Distributed Computing Using RPC

In a three-tier environment such as the one shown in Figure 1-4, software developers distributed responsibility among each participant. They took away some intelligence from the clients, in a way that clients would act only as a front-end. In other words, clients were responsible for simply displaying, capturing, and validating user data. From this, a new terminology came into existence. The term “thin client” was used to represent the first tier in a three-tier system. PCs that ran these clients did not need to be high-end. These first-tier clients would communicate with the middle-tier servers via a remoting standard, remote procedure calls (RPC), to be discussed in a moment.

Three-tier technology

Figure 1-4. Three-tier technology

The middle tier was a server tier that supported complex business processing (e.g., calculate expense and calculate factorials) for its clients. Most of the performance problems found on the client end in the client/server scenario had now been relocated to this second tier. Therefore, the middle tier had to be powerful and smart. It had to be a high-end computer, running operating systems such as Windows NT or Solaris, with multiple CPUs to take advantage of symmetric multiprocessing. These middle-tier servers would communicate with the back-end third tier, again using the RPC standard.[1] The third-tier, back-end servers managed persistent business data, and usually exchanged information directly with a database. This tier was also placed on high-end computers.

As you can see, a three-tier architecture allows separation of responsibility, thereby permitting each participant to perform only what is suited to it. To assist in distributing responsibility, software developers use some form of RPC—either the version developed by Sun Microsystems (ONC RPC) or the Distributed Computing Environment (DCE RPC).

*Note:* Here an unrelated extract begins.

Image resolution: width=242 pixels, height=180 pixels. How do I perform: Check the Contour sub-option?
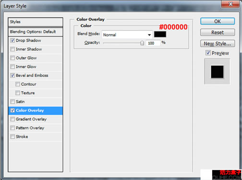pyautogui.click(x=18, y=84)
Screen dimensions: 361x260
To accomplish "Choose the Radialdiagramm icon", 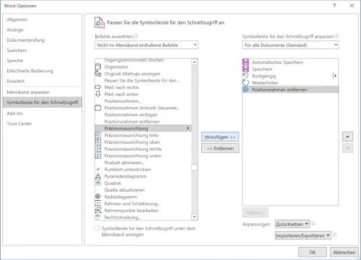I will pos(98,196).
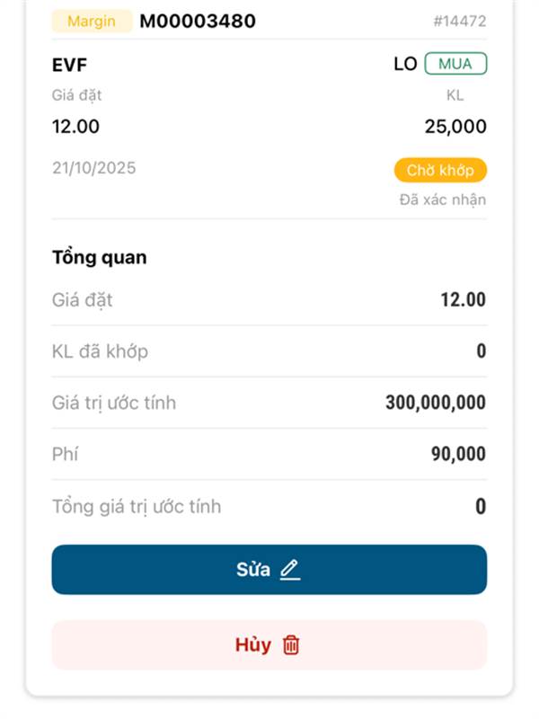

RPC is a well-known standard that supports the idea of calling functions remotely. For example, assume you have a function called CalculateExpense, which is implemented on a remote server. To invoke this function, a client would make a normal function call. However, the function is actually executed on the server machine that could be anywhere. This is what we call location transparency, since the called function can be implemented locally or remotely. In other words, the caller is oblivious to the location of the target function.

How is this possible? It is possible through the basic principle of separating interface from implementation. Before you can take advantage of RPC, you must specify an interface using the Interface Definition Language (IDL). Think of an interface as an application level communications protocol that includes a number of functions (intelligent verbs) that clients and servers can use to collaborate. The interface, which is identified by a Universally Unique Identifier (UUID), describes a group of function prototypes that can potentially be called remotely. Once you have specified your interface, you would then use an IDL compiler to automatically generate marshaling code called client and server stubs. After linking these stubs into your client and server applications, you can easily make remote function calls. It is the job of the client stub to marshal the data and send it to the server stub. The server stub executes the target function and returns data to the client stub, which then returns the data to the caller.

RPC brings dramatic value to the software world. Since the marshaling code is automatically generated, software developers can now totally eliminate the arduous hours they have previously wasted in developing customized marshaling software. Put differently, RPC allows developers to concentrate their efforts on the functionality of their application, not on communications and network protocols.

The obvious advantage that RPC brings is location transparency. Thanks to the seamless support for location transparency, developers can easily extend the idea of three-tier systems into multi-tier systems. In fact, this notion allows commercial vendors to introduce brokers into distributed systems to manage server location, naming, and load balancing. Besides the location transparency benefit, RPC comes with built-in support for security, thereby allowing software developers to remove themselves from building nonstandard security functionality into their systems. Moreover, RPC supports the notions of multithreading and network protocol independence. With the advent of RPC, it becomes easy to distribute functionality and services across the entire enterprise, and as a result this popularized the term distributed computing.



[1] Or some other form of communication might be used. For consistency, the example shown here uses RPC as the mechanism for second- to third-tier communications. Other three-tier systems may choose another mechanism for second- to third-tier communications.